- [What the task requires] How many lines in the records below hold the word "value"? Answer with the number alone.
--- Data under study ---
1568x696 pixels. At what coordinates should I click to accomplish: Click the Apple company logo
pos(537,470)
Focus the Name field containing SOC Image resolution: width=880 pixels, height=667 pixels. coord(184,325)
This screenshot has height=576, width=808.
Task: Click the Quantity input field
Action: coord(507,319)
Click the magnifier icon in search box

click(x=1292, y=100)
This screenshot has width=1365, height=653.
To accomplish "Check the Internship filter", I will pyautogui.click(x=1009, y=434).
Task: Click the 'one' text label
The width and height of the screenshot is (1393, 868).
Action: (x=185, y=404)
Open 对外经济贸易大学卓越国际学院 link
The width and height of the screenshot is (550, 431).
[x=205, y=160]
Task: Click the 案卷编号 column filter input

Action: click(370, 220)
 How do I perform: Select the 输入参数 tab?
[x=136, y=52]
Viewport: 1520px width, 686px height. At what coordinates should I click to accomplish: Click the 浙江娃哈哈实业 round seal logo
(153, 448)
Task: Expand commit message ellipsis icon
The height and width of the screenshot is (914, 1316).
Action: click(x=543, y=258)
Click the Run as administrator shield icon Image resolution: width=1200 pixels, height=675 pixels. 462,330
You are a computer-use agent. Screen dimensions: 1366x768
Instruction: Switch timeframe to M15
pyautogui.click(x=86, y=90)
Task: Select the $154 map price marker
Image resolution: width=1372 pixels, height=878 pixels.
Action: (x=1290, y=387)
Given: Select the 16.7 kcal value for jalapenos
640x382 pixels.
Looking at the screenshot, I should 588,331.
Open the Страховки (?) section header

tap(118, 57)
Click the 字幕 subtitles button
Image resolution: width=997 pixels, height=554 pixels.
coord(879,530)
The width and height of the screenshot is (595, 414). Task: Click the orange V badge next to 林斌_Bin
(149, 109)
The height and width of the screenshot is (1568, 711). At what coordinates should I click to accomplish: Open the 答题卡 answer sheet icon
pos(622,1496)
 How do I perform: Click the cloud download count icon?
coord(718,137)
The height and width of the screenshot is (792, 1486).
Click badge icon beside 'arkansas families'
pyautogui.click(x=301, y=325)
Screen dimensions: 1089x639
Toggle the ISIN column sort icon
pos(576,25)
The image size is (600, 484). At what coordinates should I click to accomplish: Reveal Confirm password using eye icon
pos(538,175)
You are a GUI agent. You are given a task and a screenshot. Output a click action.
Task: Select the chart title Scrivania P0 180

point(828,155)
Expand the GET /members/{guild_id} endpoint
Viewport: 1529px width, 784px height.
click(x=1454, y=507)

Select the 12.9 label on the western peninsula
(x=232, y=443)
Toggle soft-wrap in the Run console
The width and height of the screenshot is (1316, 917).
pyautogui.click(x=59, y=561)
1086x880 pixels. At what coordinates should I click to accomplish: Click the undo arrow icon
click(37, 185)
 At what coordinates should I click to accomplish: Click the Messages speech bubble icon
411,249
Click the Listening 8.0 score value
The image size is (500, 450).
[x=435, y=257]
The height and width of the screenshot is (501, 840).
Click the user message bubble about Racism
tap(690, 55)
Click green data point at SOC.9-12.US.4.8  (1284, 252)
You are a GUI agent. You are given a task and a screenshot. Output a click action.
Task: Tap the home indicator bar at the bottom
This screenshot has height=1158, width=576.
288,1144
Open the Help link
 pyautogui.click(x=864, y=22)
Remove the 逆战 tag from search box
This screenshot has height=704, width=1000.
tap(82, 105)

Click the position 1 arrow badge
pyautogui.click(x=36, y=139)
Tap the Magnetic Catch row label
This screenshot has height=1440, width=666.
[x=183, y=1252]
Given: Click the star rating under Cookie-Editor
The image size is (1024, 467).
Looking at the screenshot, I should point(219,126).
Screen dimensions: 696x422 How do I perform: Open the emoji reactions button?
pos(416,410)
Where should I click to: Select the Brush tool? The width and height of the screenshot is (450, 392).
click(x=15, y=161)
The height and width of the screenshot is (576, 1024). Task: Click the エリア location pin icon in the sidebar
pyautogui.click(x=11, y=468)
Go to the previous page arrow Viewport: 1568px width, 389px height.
---
- [Exercise solution] 2